3. “Generally, issues and arguments raised for the first time at oral argument on appeal are untimely and deemed waived.” Mitchell v. Gamble, 207 Ariz. 364, ¶ 16, 86 P.3d 944, 949-50 (App.2004). But that is a procedural rule that courts do not automatically apply. Id. In our discretion, we address the estate's new argument because it implicates the meaning and effect of a statute, A.R.S. § 12-1502.
4. For that same reason, the estate waived its argument that “the trial court at least should have deferred enforcement [of the ADR agreement] until trial or an evidentiary hearing to decide questions of fact regarding apparent agency” because “fact questions” remain about what Desert Life “relied upon to determine agency.” (Emphasis added.)
5. Arizona courts generally follow the Restatement of Agency, absent prior decisions to the contrary or other cogent reasons for departing from it. See Maricopa P'ships, Inc. v. Petyak, 163 Ariz. 624, 626, 790 P.2d 279, 281 (App.1989).

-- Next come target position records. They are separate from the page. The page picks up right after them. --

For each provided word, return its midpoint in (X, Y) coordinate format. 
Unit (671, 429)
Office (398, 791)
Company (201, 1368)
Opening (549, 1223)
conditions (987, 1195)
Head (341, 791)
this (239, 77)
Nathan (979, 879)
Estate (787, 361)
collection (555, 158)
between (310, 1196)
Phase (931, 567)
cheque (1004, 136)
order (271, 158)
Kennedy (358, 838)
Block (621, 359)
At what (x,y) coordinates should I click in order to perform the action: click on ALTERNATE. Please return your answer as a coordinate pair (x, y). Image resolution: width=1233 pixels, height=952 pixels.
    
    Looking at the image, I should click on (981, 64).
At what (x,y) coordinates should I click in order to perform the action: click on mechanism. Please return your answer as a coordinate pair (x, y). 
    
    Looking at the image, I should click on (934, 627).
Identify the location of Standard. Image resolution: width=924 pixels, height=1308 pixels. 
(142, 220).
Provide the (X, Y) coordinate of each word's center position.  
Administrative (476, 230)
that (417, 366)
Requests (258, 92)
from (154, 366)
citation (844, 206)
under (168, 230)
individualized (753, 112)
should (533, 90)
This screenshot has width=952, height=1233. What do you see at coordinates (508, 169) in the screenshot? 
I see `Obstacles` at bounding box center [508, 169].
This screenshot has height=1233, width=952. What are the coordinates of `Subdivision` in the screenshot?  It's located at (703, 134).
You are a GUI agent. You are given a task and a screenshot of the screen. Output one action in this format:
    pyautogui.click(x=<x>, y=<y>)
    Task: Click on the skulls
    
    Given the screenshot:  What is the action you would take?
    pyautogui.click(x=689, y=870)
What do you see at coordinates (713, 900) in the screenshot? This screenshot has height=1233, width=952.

6. We reject the estate's argument that the trial court did not find actual authority but, rather, relied solely on “ostensible authority” in finding that Florentine had acted as Robert's “authorized agent” in executing the ADR agreement. Although the ultimate basis for its ruling is not totally clear, the trial court expressly found that Robert had “created an actual or apparent agency relationship.” To the extent the court suggested Florentine “had ostensible or apparent authority to bind” Robert, we disagree.
7. We note that in support of its agency argument, Desert Life points to several other medical records containing evidence that Florentine generally had controlled Robert's health care decisions. Although those documents arguably lend support to the determination that Robert had intended Florentine to act as his agent, she had statutory authority “to make health care decisions” for her spouse who “[wa]s unable to make or communicate” such decisions, even absent any agency authority. See A.R.S. § 36-3231(A)(1). Thus, we do not rely on those documents to determine an agency relationship.
8. As noted above, the trial court denied Desert Life's motions to compel arbitration and to dismiss the complaint, finding “[t]he arbitration agreement is not a valid contract because it was not signed by Mr. Ruesga or his authorized agent.” In view of that ruling, the court had no occasion to reach issues related to the substance or validity of the ADR agreement itself. And, after the trial court later granted Rule 60(c) relief and ordered the parties to arbitrate the dispute, the court was not asked to rule on previously raised issues.
PELANDER, Chief Judge.
CONCURRING: JOSEPH W. HOWARD, Presiding Judge and GARYE L. VÁSQUEZ, Judge.